Although the causes of preeclampsia and eclampsia are unknown, researchers believe that damage to the lining of the blood vessels contributes to the rise in blood pressure and other abnormal functions and symptoms that develop in preeclampsia. As blood pressure rises, the brain's system for regulating vascular activity is altered, which causes spasms, seizures, increased blood pressure, and other complications.

Substances called prostaglandins constrict and dilate blood vessels. Early research showed that women with preeclampsia have altered prostaglandin ratios. This raised the question of whether substances that inhibit prostaglandin production-such as aspirin (for example, Bufferin or Ecotrin) and calcium (for example, oyster shell calcium or Os-Cal)-could prevent preeclampsia.

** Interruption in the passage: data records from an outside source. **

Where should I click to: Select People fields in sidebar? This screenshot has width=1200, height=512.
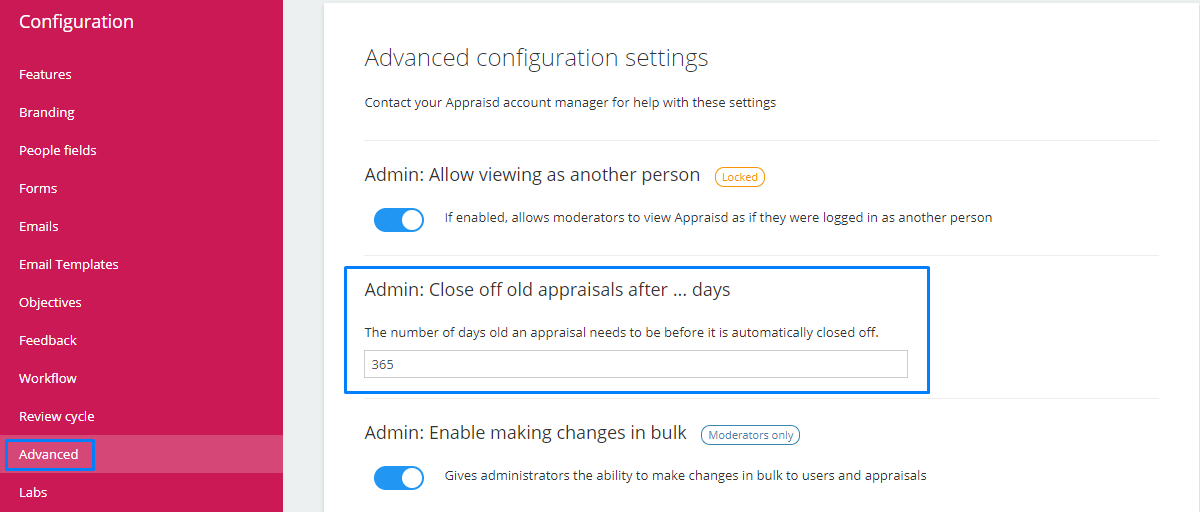[x=58, y=151]
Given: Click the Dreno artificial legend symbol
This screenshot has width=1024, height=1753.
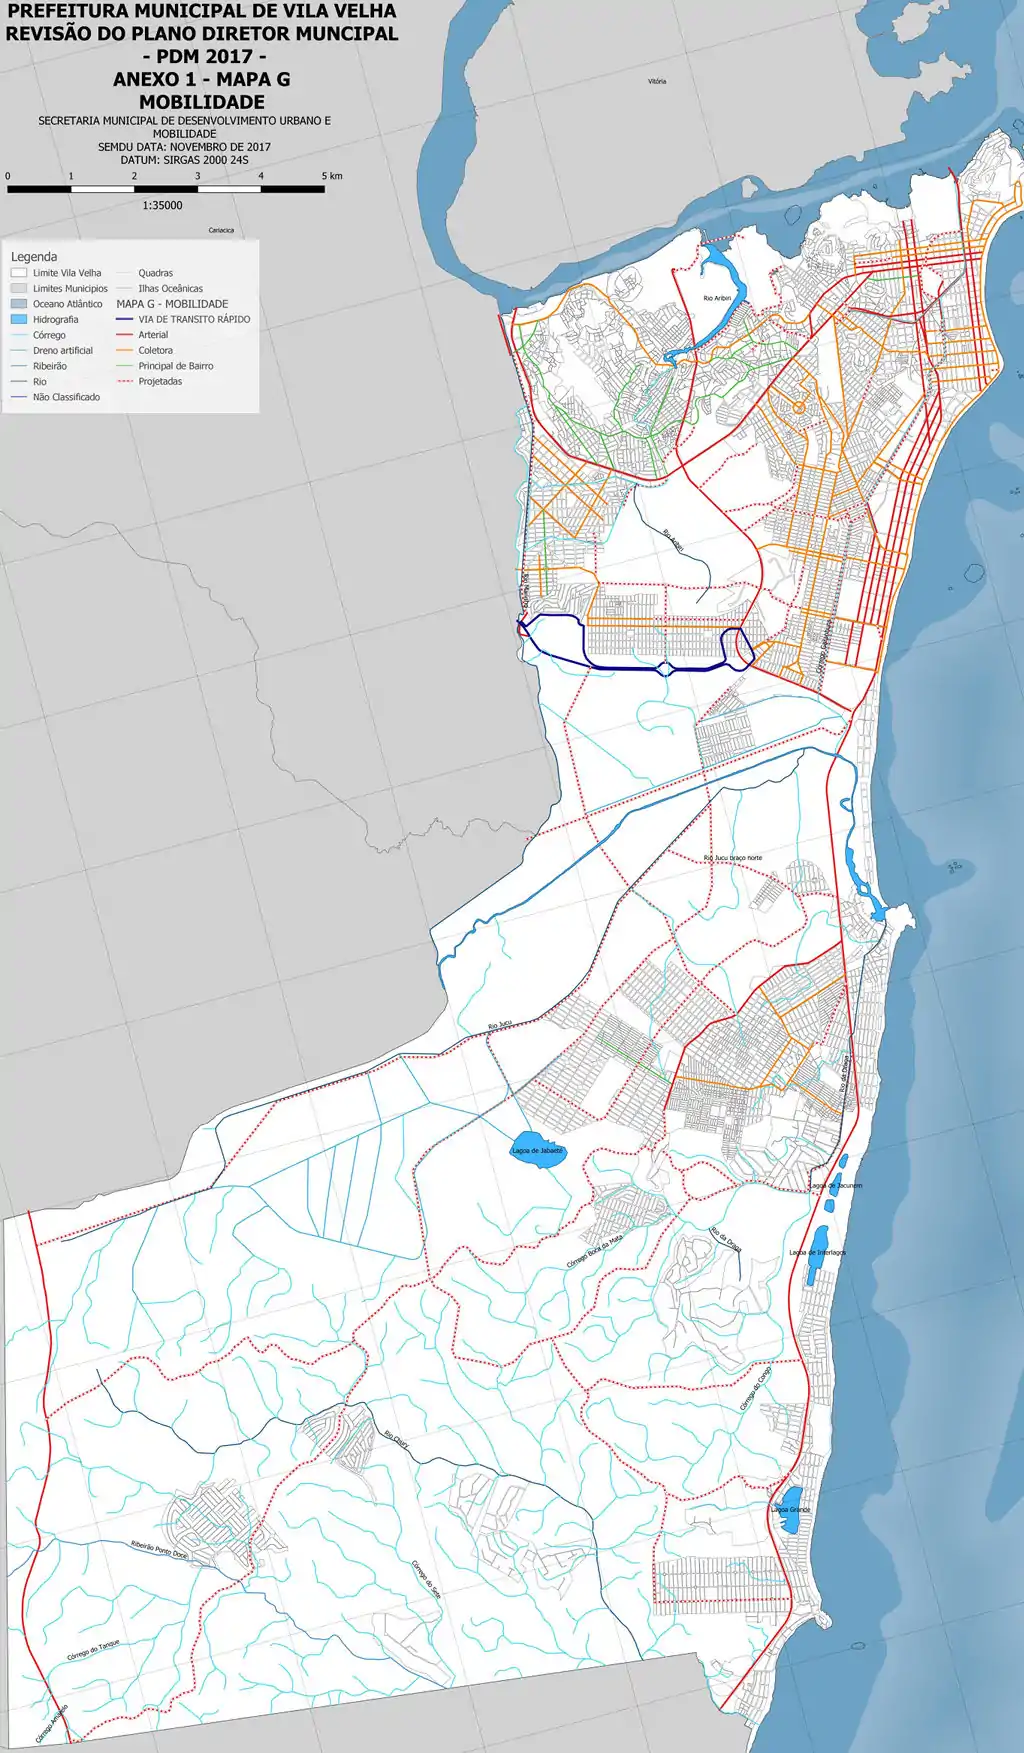Looking at the screenshot, I should click(x=19, y=351).
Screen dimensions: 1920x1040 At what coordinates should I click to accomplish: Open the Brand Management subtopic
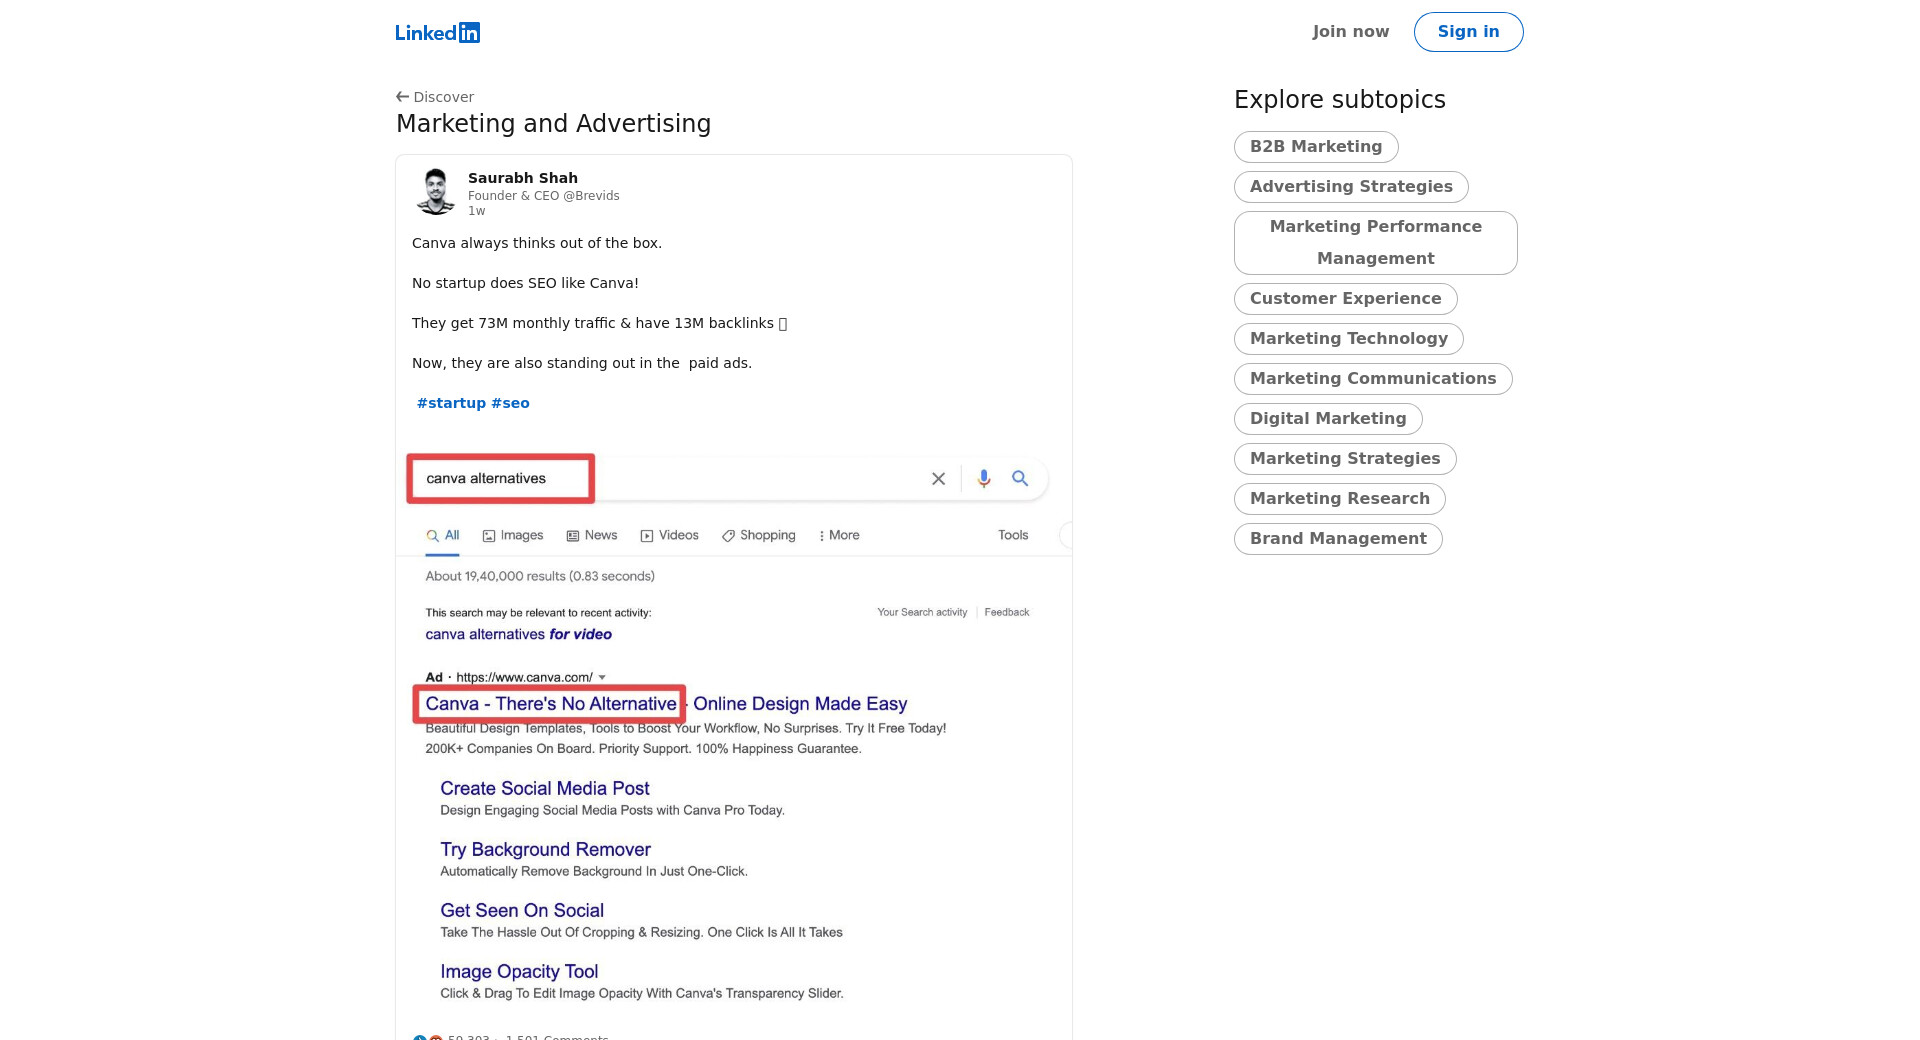tap(1337, 539)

In the past, aspirin was used to treat high-risk patients. Currently, however, this treatment is generally contraindicated. In several small studies, low doses of aspirin reduced the incidence of preeclampsia in high-risk populations. However, in 1994, the Collaborative Low-Dose Aspirin Study in Pregnancy (CLASP) Collaborative Group reported a large, randomized trial comparing low-dose aspirin to placebo (sugar pills) in more than 9,300 high-risk patients. Low-dose aspirin did not reduce the incidence of preeclampsia in these patients. Overall, evidence does not confirm the benefit of low-dose aspirin as a preventive treatment for high- or low-risk women.

Currently, no medications or dietary supplements have been shown to be beneficial in the prevention of preeclampsia. Your doctor may recommend evaluation of your blood pressure, kidney function, and blood clotting as preventative treatments. Weight reduction and good blood sugar control (if you are diabetic) may also lower your risk for preeclampsia.

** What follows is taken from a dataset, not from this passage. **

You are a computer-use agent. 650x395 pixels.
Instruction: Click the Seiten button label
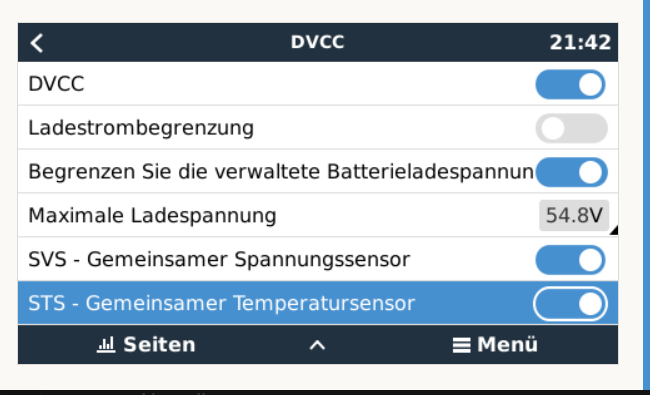tap(159, 345)
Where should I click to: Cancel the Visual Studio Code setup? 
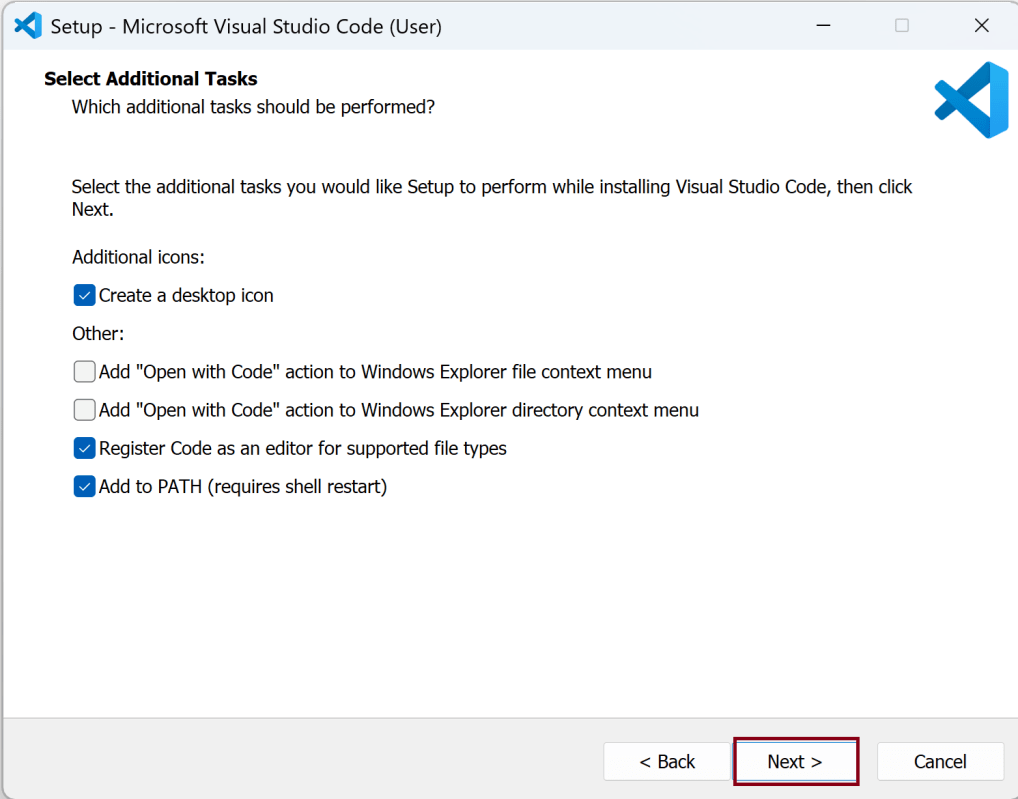click(940, 762)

In general, the best way to avoid problems during pregnancy-or to manage them effectively if they do arise-is to see your doctor regularly. Begin prenatal care at the start of your pregnancy and keep all your scheduled prenatal visits.

If you do develop preeclampsia during pregnancy, you and your baby are monitored regularly. Your treatment may include self-measured blood pressure and restricted activity. The more severe your preeclampsia, the more likely your need for hospitalization, close monitoring, and early delivery of your baby.